With this study, we have discovered and explained some important phenomena associated with the use of NFI devices as an mRNA-LNP vaccine delivery system. Firstly, NFI-based delivery systems could provide better immunogenicity than NI-based delivery systems. Secondly, BA5-LNP could be used as an effective booster for vaccination against the Omicron BA.5, following a variety of different types of vaccines such as inactivated, recombinant protein, and mRNA vaccines. Thirdly, split injections of a single dose at different sites during one vaccination could be a more effective protocol in future vaccination. Fourthly, an optimized NFI system allows for minimal destruction of mRNA nanoparticles, which opens the door for application of the NFI system in a wide variety of vaccine and drug deliveries.

Funding

This work was supported by Beijing Municipal Science & Technology Commission [z211100002521025].
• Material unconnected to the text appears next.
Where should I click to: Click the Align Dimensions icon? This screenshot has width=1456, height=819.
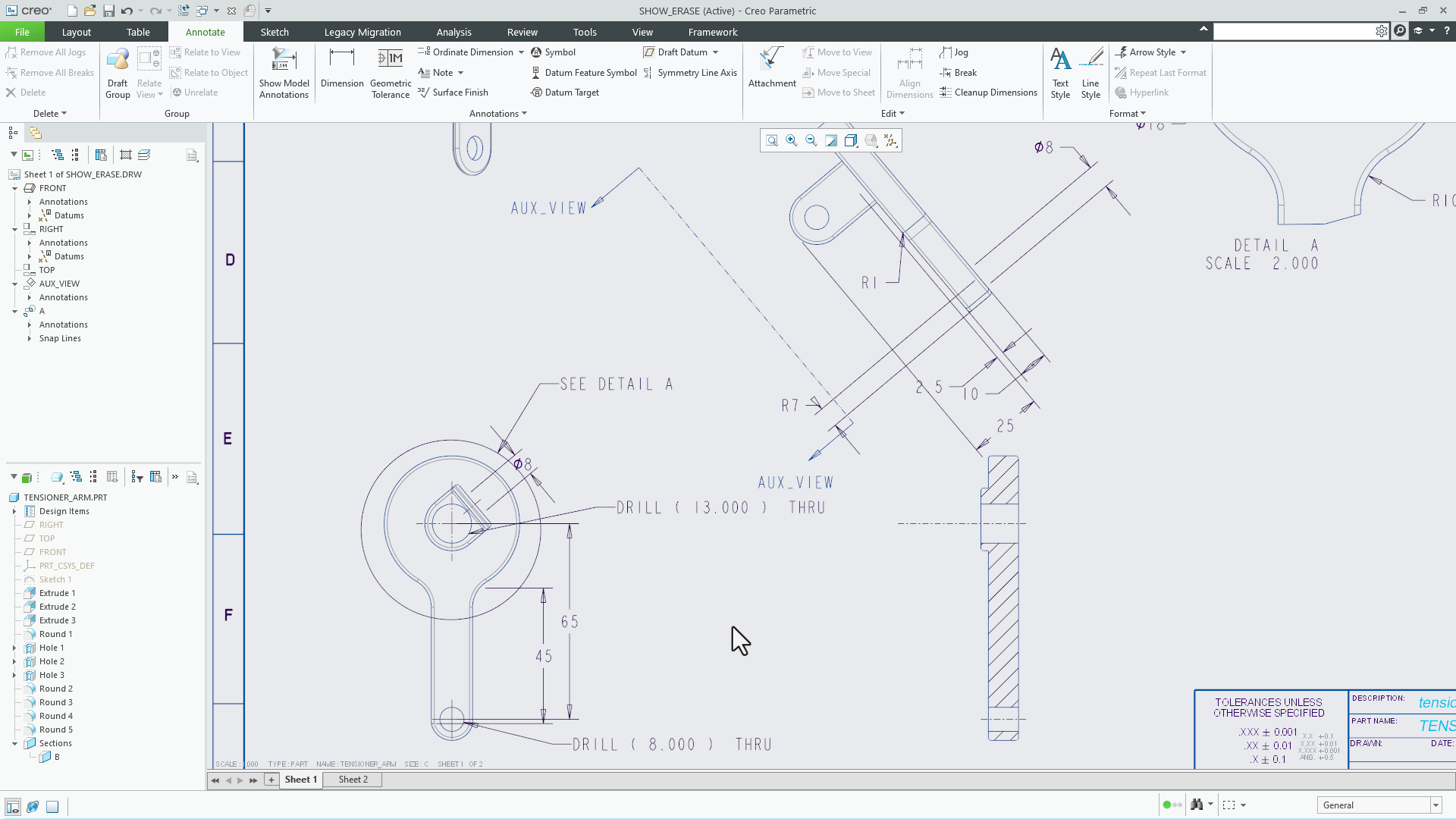pyautogui.click(x=909, y=72)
CRediT authorship contribution statement

Shanhong Mao: Conceptualization, Writing – review & editing. Shiyou Li: Data curation, Writing – review & editing. Yuxin Zhang: Conceptualization; Luoxin Long: Methodology. Junfeng Peng: Writing – original draft, Data analysis. Yuanyan Cao: Methodology. Jessica Z Mao: Writing – review & editing; Xin Qi: Investigation. Qi Xin: Investigation. Guoliang San: Methodology. Jing Ding: Investigation. Jun Jiang: Investigation. Xuejiao Bai: Investigation, Methodology. Qianting Wang: Methodology. Pengfei Xu: Investigation. Huan Xia: Data analysis. Lijun Lu: Drawing. Liangzhi Xie: Reviewing. Desheng Kong: Investigation. Shuangli Zhu: Investigation. Wenbo Xu: Supervision, Investigation.

Declaration of Competing Interest

The authors declare the following financial interests/personal relationships which may be considered as potential competing interests: Shiyou Li, Jun Jiang, Qi Xin, Junfeng Peng, Huan Xia, Lijun Lu, Qianting Wang, Xuejiao Bai, Pengfei Xu reports financial support was provided by Beijing Municipal Science and Technology Commission.

Biographies

Dr. Mao Shanhong currently is a professor and Ph.D supervisor at Biomedical Engineering School of Chinese Capital Medical University. He also serves as Chief Counsellor and Visiting Fellow of Chinese Academy of Inspection and Quarantine Sciences. Dr. Mao has more than 30 years of experiences in healthcare innovation, with expertise in pharmaceuticals, medical devices, AI, and material science. He holds more than 20 patents and over 40 peer-reviewed publications. Dr. Mao received his EMBA from Carlson School of Business at University of Minnesota, PhD from UC Berkeley, MSc from Tsinghua University and BA from Peking University.

Dr. Li is the co-founder and CTO (Chief Technology Officer) of tricisionbio Therapeutics, Inc. He has over 10 years of research experience at the Beijing Institute of Genome (BIG)，Chinese Academy of Sciences (CAS). He also served as a senior scientist and director of R&D at HDBiosciences / WuXi AppTec for over 10 years. Dr. Li received his PhD training program at the Beijing Genomics Institute. Currently, his team in tricisionbio is focused on the pre-clinical and clinical development of novel vaccine approaches and therapeutic technologies for cancer and infectious diseases.

Mr. Zhang Yuxin is the founder and CEO of Beijing QS Medical Technology Co. Ltd.(Quinovare). He graduated from Conservatoire National Des Arts et Métiers (CNAM) with a master degree. He established the Needle-free Injection Technology Research Center in 2005 and founded the Quinovare in 2007. Mr. Zhang led Quinovare to draft the Chinese industry standard of needle-free injection, assist domestic well-known nursing experts to develop the world's first needle-free injection operation guide, as well as assist domestic authoritative endocrinologists to incorporate needle-free medicine delivery technology into the diabetes treatment guide.

Data Availability

Data will be made available on request.